## ИСХОДНЫЙ ТЕКСТ
Что делать — люблю слово:
Таков, Фелица, я развратен…
Но я не всегда с ним согласен, а главное — он ужасно многое упускает в ‘Воскресении’ Толстого из виду, и вот в pendant к его ‘Воскресным бюллетеням’ я задумал крошечные свои ‘Субботние бюллетени’. Не всегда, но изредка. Ведь ‘Воскресение’ выходит по субботам, да и ‘Русский Труд’ — тоже. Вы позволите?
Пока обращу только внимание на следующее. В подпредыдущем No ‘Нивы’ Толстой сказал главное слово романа. Вот оно:
‘Ты насладился мною, да мною же хочешь и на том свете оправдаться’.
Таких как это — слов, т.е. с такою верою, о Боге-Промыслителе, о Царстве Небесном и Суде — немного сказано в всемирной литературе. И главное, в какой обстановке, после каких слов:
‘Какой там Бог… никакого Бога нет’. И вдруг: ‘и… мною оправдаться’.
Не умею выразиться, слабое перо. Мне думается, когда в семинариях и академиях ‘учат, учат’, то все более в круге, circulus vitiosus’e {порочный круг (лат.).} тона, тонов и переливов:
‘Какой там Бог… никакого Бога нет…’.
И вдруг:
‘Ты там мною же хочешь оправдаться’.
Где ‘там?’ перед кем оправдаться? Я — содрогаюсь, ибо это что-то ‘в самом деле’, и уже не академическое литургийство, и антилитургийство, Боже… да ведь Он есть, сидит, судит!..

## ПЕРЕЧЕНЬ ДАННЫХ
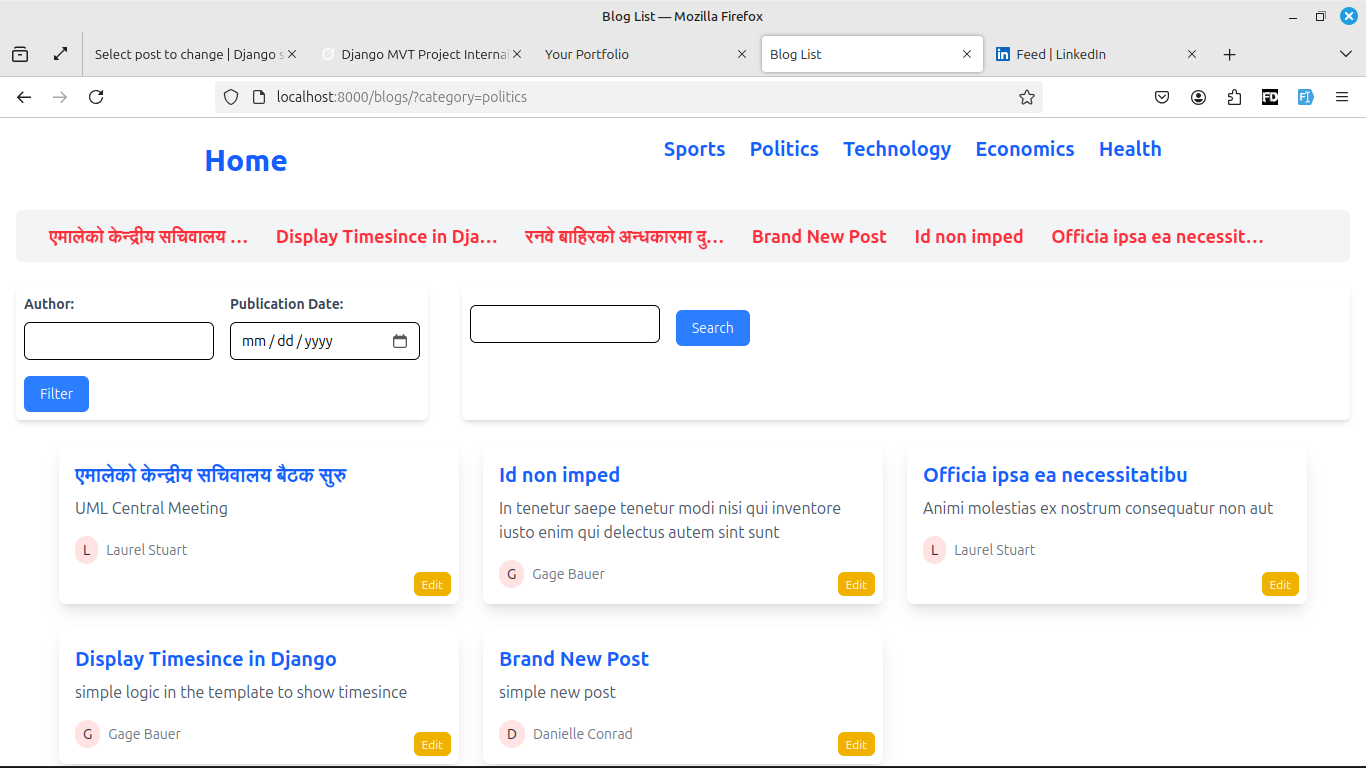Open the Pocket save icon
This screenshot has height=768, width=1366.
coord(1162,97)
==
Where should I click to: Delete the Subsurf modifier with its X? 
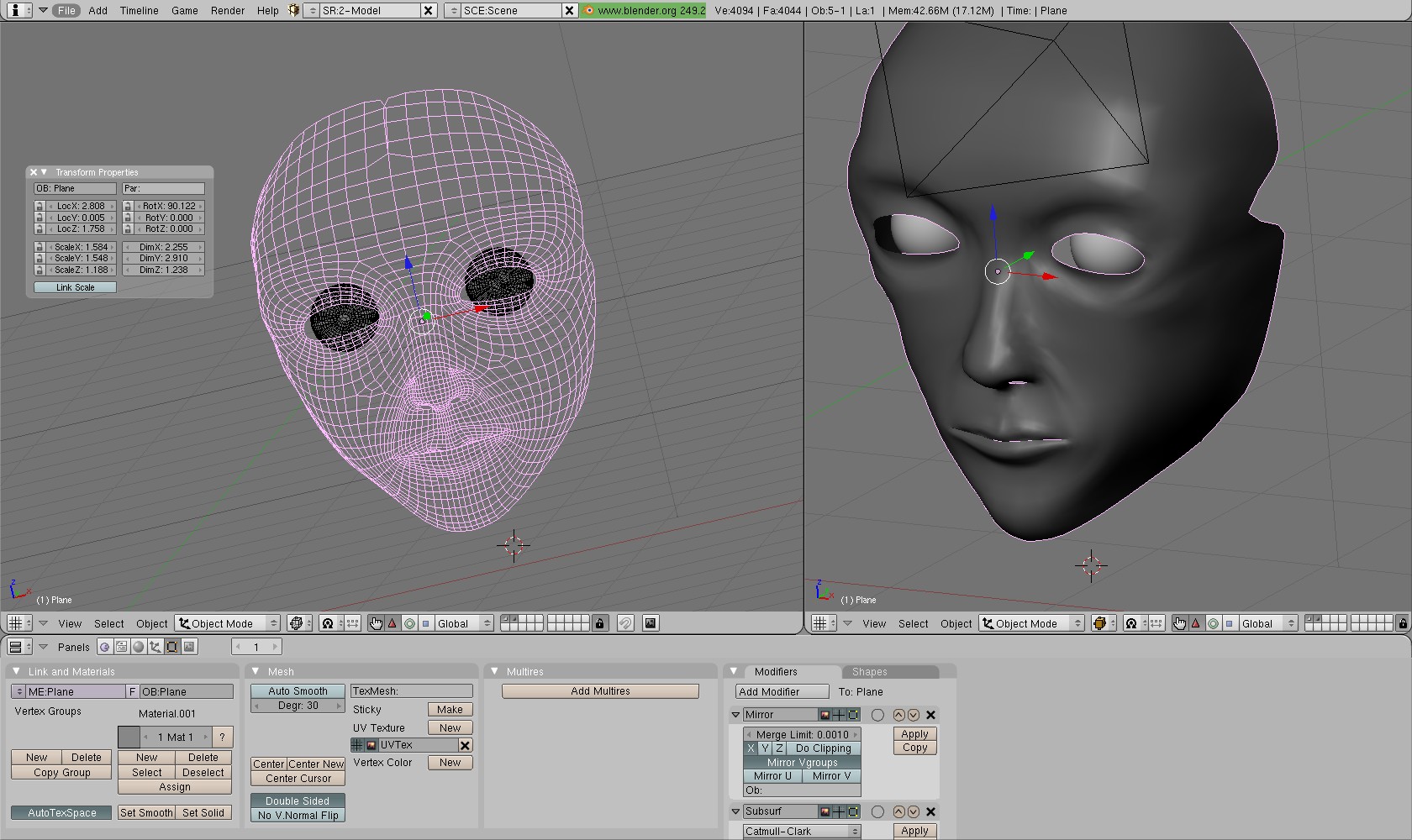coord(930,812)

## ЧТО СДЕЛАТЬ
- 1) Ответьте на вопросы по тексту о романе Толстого.
(a) В каком журнале, по словам автора, Толстой сказал главное слово романа?
(b) Как автор называет задуманные им собственные бюллетени?
(c) Какую фразу автор приводит как прозвучавшую перед словами «мною оправдаться»?
- 2) Продолжите, пожалуйста, текст о романе Толстого, начав сразу после его последней фразы.
Перечень для работы не понадобится.

## ОЖИДАЕМЫЕ ОТВЕТЫ
- 1)
(a) В «Ниве», в подпредыдущем номере.
(b) «Субботние бюллетени».
(c) «Какой там Бог… никакого Бога нет».

- 2)
Пока — вот и все богословие.
Не умею выразить. Но в тоне этом, в силе тона мне померещилось новое ‘в самом деле’, я увидел краешек но самого Бога, и вот лия слезы припадаю к ризе… О, только бы самого Бога, а не человеческих о Нем измышлений, а уже облобызать…
Наше русское богословие ‘в самом деле’, пожалуй, все уберется на одной страничке, даже не полной, всего немного сверху ее, несколько строк ‘корпуса’… Это кой-какие словечки, и все почти они принадлежат Достоевскому иТолстому. Потому-то эти писатели и стали в общественно-умственной жизни нашими ‘моисеями’ (с маленькой буквы), что громадным опытом жизни и верно через сердечные испытания они немножко, краешком глаза, может быть в сонных видениях, однако же были и удостоились стать ‘боговидцами’
Так вы позволите, С. Ф-ч, по субботам — маленькие ‘бюллетени’? И, само собою разумеется, без перерыва ‘воскресных’, изредка, может быть, ‘суббота’ даже поспорит с ‘воскресеньем’, и вы тоже разрешите эту крошечную ‘бескровную’ баталию, во всяком случае, ваших друзей.
II
<1899. 19 июня>
‘Каин, Каин, где брат твой Авель?’ — вот древний факт и древний вопрос, на которые новою иллюстрациею написано ‘Воскресение’. Поразителен рисунок Толстого:
‘— Я хотел проститься, — сказал Нехлюдов, комкая в руке конверт со сторублевой бумажкой. — Вот я…
Она догадалась, сморщилась, затрясла головой и оттолкнула его руку.
— Нет, возьми, — пробормотал он и сунул ей конверт за пазуху, и, точно обжегся, он, морщась и стоная, побежал в свою комнату.
И долго после этого он все ходил по своей комнате, и корчился, и даже прыгал (какое наблюдение!), и вслух охал, словно от физической боли, как только вспоминал эту сцену’.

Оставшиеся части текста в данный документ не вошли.